Data Quality Amplification

Agent launders data quality defects through professional-looking output. Downstream consumers trust output more than source because the output appears higher quality.

The Risk

Data quality issues (missing values, inconsistent formats, precision loss, conflicting values across sources) are normally visible to downstream users. A data analyst sees incomplete records and knows to be cautious. A modeler sees quality metrics and designs models accordingly. Agents introduce a hidden translation layer. An agent receives low-quality or incomplete data, performs reasoning (which involves making inferences and filling gaps), and outputs a clean-looking summary. The output looks authoritative because it is complete, coherent, and professionally formatted. Downstream users trust the output more than the source because the output appears higher quality.

This is data quality laundering: low-quality input becomes professional-looking output that hides the underlying quality problems. The downstream recipient is unaware that the output depends on inferences the agent made. When those inferences are wrong, or when the original data quality issues affect the inferences, the error propagates but the downstream user does not know to be skeptical. They trust the output because it appears trustworthy.

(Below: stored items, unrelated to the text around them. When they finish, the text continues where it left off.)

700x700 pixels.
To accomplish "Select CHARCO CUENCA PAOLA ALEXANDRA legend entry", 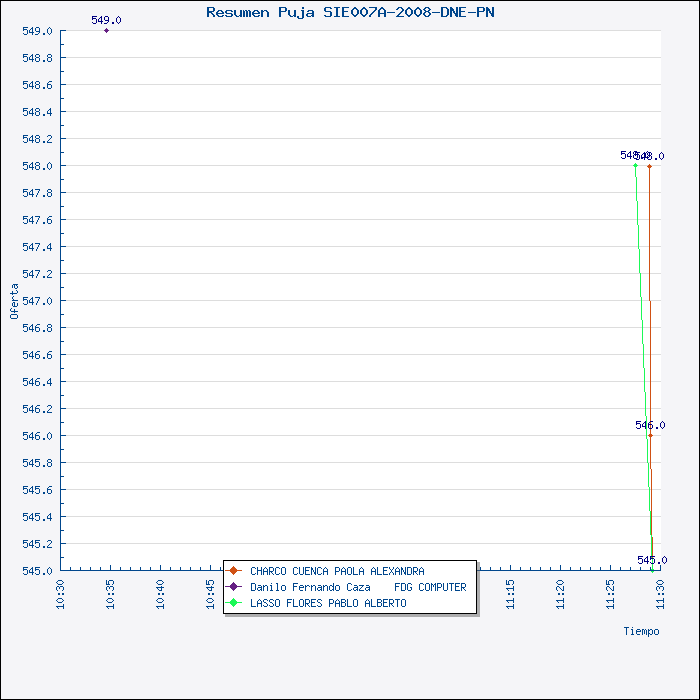I will (337, 571).
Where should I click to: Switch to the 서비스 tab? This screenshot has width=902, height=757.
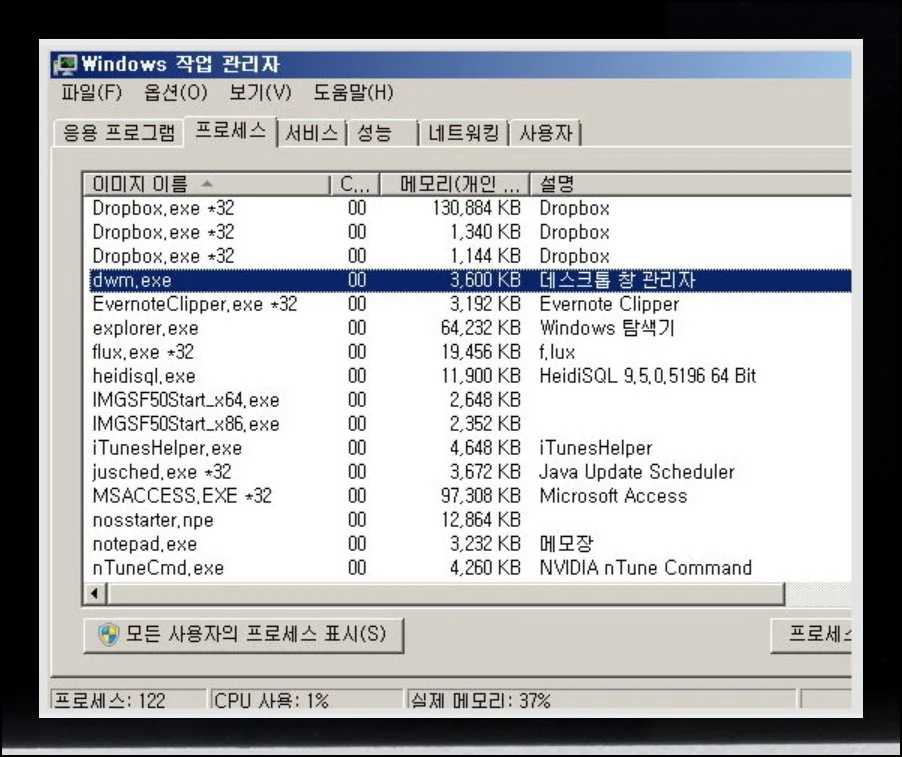click(x=312, y=133)
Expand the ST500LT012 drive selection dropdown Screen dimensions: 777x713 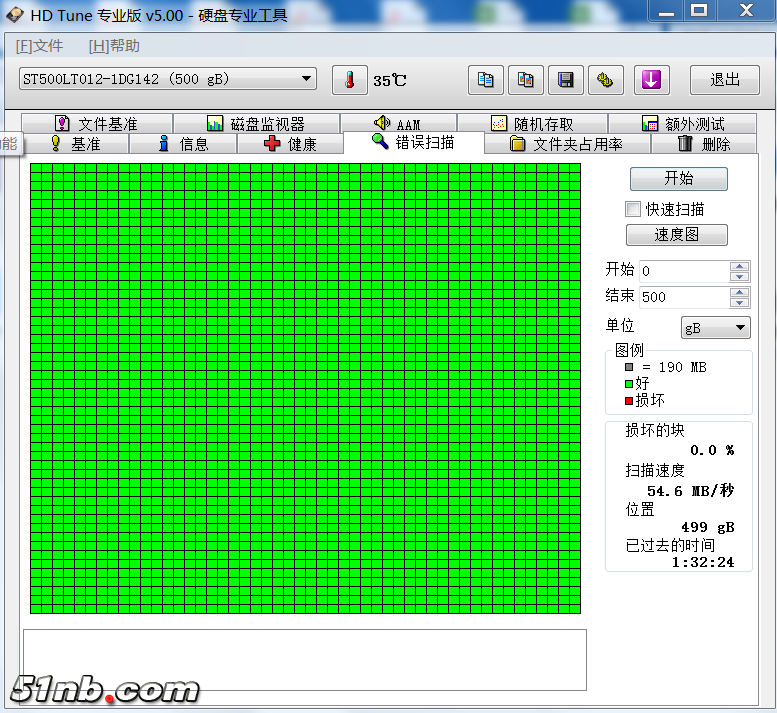306,79
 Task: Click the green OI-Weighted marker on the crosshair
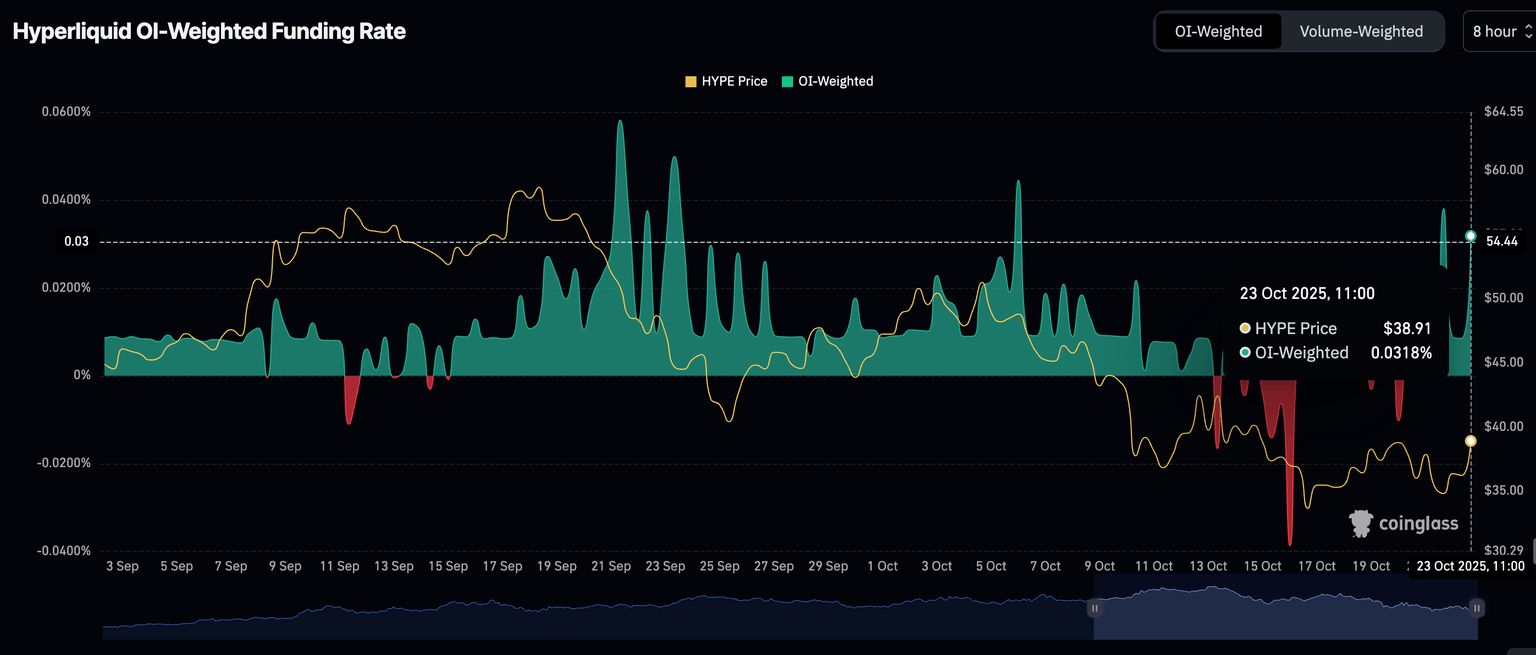click(1470, 236)
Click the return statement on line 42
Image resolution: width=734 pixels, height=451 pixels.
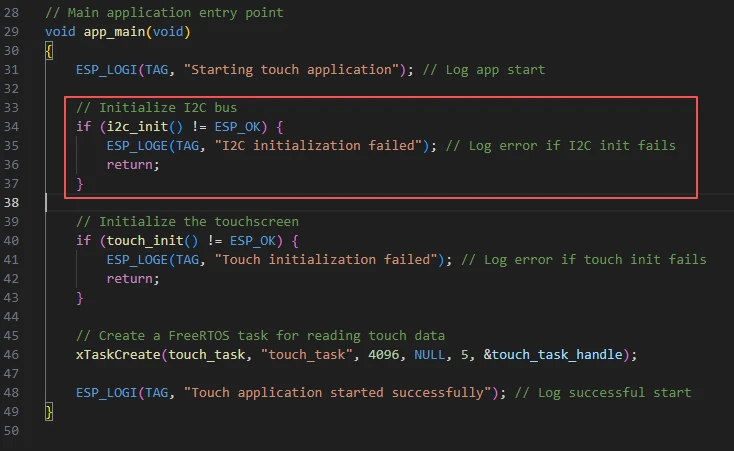[133, 278]
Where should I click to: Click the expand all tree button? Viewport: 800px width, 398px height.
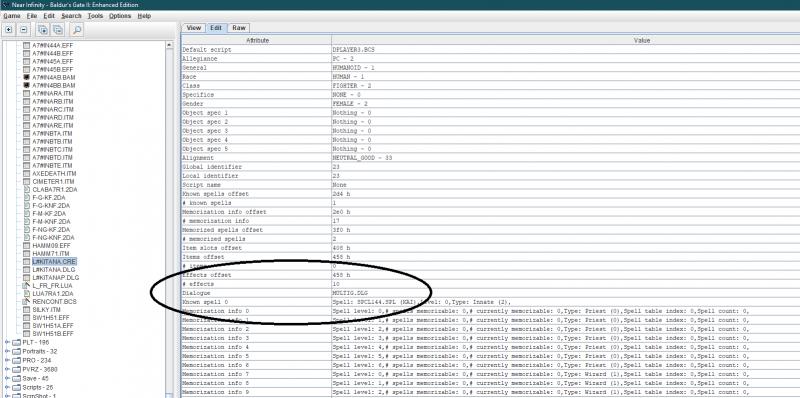pos(9,30)
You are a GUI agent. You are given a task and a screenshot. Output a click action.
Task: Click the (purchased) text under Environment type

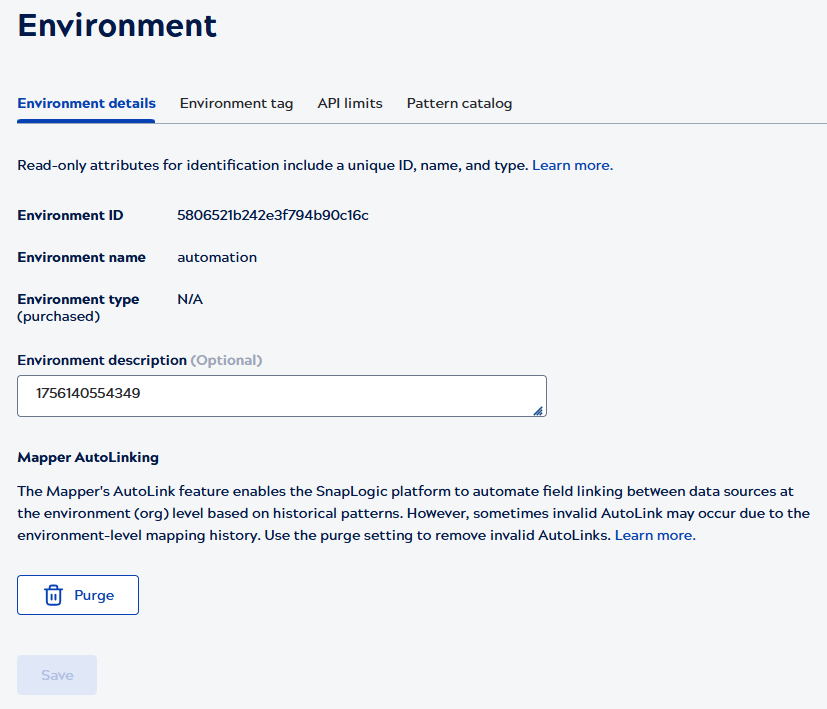(59, 316)
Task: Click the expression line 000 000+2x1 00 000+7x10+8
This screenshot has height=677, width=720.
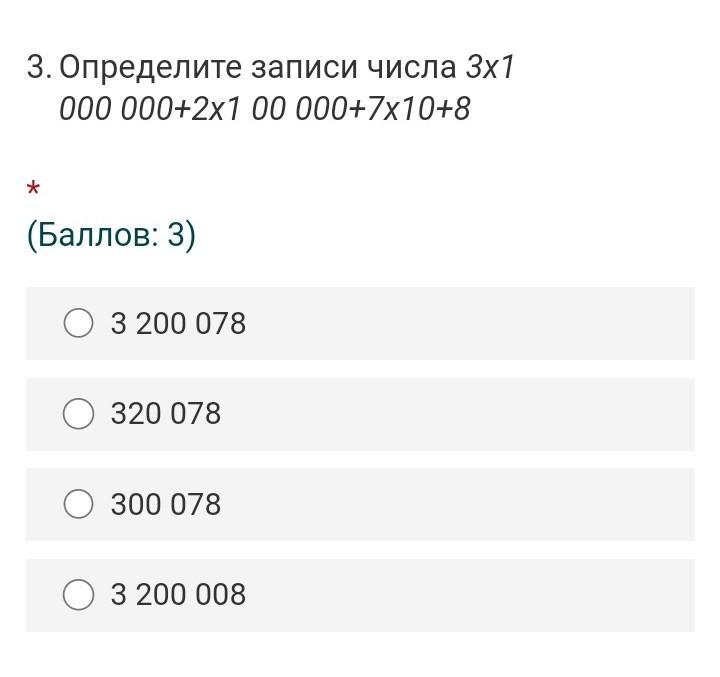Action: [x=265, y=109]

This risk is amplified when agents are used in supply-chain contexts: an agent producing output that will be consumed by another agent further down the pipeline. Each agent makes inferences to compensate for quality issues. Each downstream agent builds on those inferences. The quality defect compounds, hidden at each step because each intermediate output looks clean.

How It Materializes

A commercial bank's anti-money laundering operations use agents to summarize customer transaction history for investigators. Customer data is sourced from multiple legacy systems with different data standards: some transactions have complete originating country info, others have country codes that are deprecated, others have no country data. Some transactions have purpose descriptions; others have missing fields. The raw data is inherently dirty.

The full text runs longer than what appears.